L'entrée suivante des « Étymologies » révisées nous donne beaucoup plus d’informations. Elle nous introduit à un mot dont nous sommes déjà familiers, mais doté d’une signification que nous n’avons pas encore rencontrée pour celui-ci. Le di de cette entrée s’observe dans le cri « inspiré » de Sam à Cirith Ungol : le nallon si di-nguruthos, signifiant « vers vous je crie ici [depuis] sous l’horreur de la mort ». Dans cette phrase, di signifie « sous, en-dessous » plutôt que « dans ». Une phrase au thème similaire se retrouve dans la même entrée : tiro men. di ngorgoros, qui signifie à mon sens « #regarde vers nous, dans l’horreur de la mort », si la traduction « dans » est correcte pour di et que gorgoros est une version dissimilée de gorgoroth (un exemple similaire de dissimilation se voit dans uthaeth > uthaes3))4). Soit Tolkien changea la signification de di en « sous » pour le Seigneur des Anneaux, soit la traduction du cri de Sam est approximative et une formulation plus littérale serait « dans l’horreur de la mort ».

Finalement, nous avons la racine du mot ned. Cette entrée nous fourni plusieurs informations sur son utilisation. D’abord, elle confirme le fait que ce mot s’orthographie bien ned (antérieurement, n’étant attesté qu’en tengwar, nous ne pouvions être certains qu’il s’agissait de la forme correcte). Deuxièmement, elle nous indique que ned n’est pas seulement employé pour les questions temporelles, mais a aussi une signification spatiale.

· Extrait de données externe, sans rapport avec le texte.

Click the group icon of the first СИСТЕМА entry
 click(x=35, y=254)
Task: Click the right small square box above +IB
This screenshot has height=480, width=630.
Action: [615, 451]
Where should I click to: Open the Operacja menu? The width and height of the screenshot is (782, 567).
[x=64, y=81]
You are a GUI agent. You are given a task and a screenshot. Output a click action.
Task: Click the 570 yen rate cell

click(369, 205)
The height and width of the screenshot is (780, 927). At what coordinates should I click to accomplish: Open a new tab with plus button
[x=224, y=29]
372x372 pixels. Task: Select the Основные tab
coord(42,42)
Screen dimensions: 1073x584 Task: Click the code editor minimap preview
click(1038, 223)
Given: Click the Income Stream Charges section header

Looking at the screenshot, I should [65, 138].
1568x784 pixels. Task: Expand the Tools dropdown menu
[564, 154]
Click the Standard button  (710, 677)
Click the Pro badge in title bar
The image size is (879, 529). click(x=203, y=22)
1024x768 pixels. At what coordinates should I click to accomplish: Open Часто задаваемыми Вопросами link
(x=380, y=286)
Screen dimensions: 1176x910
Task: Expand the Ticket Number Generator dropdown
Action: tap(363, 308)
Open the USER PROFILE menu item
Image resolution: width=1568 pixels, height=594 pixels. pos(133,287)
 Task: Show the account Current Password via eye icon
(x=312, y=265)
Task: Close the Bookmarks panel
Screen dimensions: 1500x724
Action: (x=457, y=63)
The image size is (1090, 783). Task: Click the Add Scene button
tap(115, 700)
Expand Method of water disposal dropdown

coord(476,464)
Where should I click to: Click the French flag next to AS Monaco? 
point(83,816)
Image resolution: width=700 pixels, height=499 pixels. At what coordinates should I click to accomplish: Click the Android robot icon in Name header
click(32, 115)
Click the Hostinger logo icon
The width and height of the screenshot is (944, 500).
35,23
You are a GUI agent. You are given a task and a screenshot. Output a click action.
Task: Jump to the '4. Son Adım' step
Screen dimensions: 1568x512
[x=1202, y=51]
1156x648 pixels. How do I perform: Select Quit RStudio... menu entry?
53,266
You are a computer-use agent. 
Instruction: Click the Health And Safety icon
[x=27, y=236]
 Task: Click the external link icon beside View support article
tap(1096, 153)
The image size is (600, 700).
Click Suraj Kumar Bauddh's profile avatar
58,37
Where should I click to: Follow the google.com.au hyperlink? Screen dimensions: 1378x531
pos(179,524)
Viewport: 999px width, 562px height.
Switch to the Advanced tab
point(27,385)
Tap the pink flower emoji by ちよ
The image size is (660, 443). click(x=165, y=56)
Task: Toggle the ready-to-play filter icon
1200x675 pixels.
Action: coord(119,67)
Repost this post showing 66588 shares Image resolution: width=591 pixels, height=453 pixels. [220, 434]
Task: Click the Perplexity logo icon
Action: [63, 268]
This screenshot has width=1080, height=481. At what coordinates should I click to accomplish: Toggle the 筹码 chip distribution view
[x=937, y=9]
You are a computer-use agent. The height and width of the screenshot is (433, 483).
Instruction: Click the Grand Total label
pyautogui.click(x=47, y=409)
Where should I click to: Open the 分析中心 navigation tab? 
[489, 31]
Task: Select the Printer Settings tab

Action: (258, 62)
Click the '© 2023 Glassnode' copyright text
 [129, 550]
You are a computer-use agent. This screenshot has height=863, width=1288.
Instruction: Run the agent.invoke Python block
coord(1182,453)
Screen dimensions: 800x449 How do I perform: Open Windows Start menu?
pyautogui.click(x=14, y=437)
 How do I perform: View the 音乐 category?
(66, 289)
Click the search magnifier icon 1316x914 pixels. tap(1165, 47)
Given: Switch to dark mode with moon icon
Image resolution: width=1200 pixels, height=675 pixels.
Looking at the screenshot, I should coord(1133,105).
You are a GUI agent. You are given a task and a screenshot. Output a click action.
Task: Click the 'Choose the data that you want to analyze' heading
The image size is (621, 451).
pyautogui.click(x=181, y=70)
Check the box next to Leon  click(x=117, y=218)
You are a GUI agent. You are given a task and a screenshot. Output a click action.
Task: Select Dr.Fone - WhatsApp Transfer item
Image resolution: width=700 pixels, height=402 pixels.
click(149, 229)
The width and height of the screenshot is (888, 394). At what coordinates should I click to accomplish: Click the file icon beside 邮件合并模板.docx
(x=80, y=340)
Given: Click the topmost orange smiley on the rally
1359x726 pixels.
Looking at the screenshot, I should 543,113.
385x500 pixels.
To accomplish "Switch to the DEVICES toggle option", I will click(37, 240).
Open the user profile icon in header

Cependant, du fait des références à ne-stak- et à ses dérivés, il est probable que ce mot signifiait « vers l’intérieur » plutôt qu’un simple « dans ».

Sam combat Arachne (© John Howe)

Que pouvons-nous alors faire de tout ceci ? Avec tous ces différents choix, quels termes devrions-nous employer ? Voici une liste de ces quatre mots dans l’ordre que je recommanderais pour leur utilisation (je répète : ce n’est qu’une recommandation) :

  1. mi
    • Pour : ce mot possède un équivalent quenya bien attesté, ainsi qu’une attestation claire de sa signification.
    • Contre : on ne sait pas vraiment s’il s’agit de la forme réelle de ce terme.
  2. di
    • Pour : preuve que ce mot noldorin fut conservé en sindarin.
    • Contre : la signification exacte de celui-ci n’est pas claire.
  3. vi
    • Pour : preuve manifeste que ce terme signifie « dans » ; une chaîne de changements possible – bien qu’elle peu probable – aboutissant à sa forme finale (imi > #ivi parallèlement à mi > vi).
    • Contre : il n’est pas certain qu’il s’agisse de la forme finale du mot.
  4. ned
    • Pour : possède clairement une signification spatiale ; plusieurs spécialistes notables étudiant les langues de Tolkien (David Salo, Ryszard Derdziński) l’ont employé.
    • Contre : signification incertaine du mot en tant que tel ; pourrait causer une « mutation occlusive », un type de mutation moins bien compris que la lénition, la mutation que les autres formes déclencheraient probablement.

Voir aussi sur Tolkiendil

1) Vinyar Tengwar 44, p. 22-23.
2) N.d.T. : Comme le Parma Eldalamberon 18 l’explique en p. 90-91, il faut probablement voir là un « groupement homorganique » résultant d’une « variation dynamique » du radical primitif.
3) Vinyar Tengwar 44, p. 21, 23.
4) N.d.T. : Le terme gorgoroth signifie plutôt « terrible horreur » et n’est pas directement en rapport avec la mort. Il ne saurait à proprement s’agir d’une dissimilation, puisque ce mot ne possède aucun autre th et n’est donc pas comparable à uthaeth à ce titre.